-- Opening Marker --

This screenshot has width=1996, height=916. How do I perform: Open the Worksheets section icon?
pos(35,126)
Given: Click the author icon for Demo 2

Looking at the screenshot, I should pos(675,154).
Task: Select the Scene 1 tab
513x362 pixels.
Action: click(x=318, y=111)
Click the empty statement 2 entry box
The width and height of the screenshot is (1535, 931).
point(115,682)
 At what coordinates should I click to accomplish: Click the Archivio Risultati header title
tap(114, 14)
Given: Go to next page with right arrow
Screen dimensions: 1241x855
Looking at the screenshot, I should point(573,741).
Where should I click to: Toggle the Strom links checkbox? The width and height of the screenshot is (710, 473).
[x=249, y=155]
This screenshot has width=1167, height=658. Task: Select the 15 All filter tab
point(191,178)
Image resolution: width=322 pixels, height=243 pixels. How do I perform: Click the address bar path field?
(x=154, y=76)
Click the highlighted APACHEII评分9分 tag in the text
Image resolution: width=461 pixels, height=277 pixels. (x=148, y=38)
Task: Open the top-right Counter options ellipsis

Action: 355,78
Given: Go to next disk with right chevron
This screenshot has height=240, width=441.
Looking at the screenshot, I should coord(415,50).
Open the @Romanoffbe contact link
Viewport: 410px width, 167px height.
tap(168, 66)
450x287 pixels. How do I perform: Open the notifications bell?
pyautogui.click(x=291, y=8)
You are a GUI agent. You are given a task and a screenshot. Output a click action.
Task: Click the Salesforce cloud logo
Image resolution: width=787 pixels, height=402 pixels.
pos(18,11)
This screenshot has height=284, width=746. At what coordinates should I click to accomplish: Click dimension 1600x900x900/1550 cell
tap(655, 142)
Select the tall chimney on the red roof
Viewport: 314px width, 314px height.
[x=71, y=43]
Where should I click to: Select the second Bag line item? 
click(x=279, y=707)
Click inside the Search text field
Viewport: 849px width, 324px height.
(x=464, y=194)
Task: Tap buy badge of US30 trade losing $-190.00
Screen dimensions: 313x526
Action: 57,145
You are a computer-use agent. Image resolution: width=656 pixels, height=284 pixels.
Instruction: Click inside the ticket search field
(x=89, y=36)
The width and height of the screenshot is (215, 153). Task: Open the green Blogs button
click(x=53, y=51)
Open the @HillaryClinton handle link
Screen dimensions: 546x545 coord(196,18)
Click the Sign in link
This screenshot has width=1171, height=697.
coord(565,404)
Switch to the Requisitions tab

-- Closing Marker --

Identify every line above with the string "agent" in it. Copy those lines.

#### Expected output
You are a GUI agent. You are given a task and a screenshot. Output a click action.
You are a computer-use agent. Image resolution: width=656 pixels, height=284 pixels.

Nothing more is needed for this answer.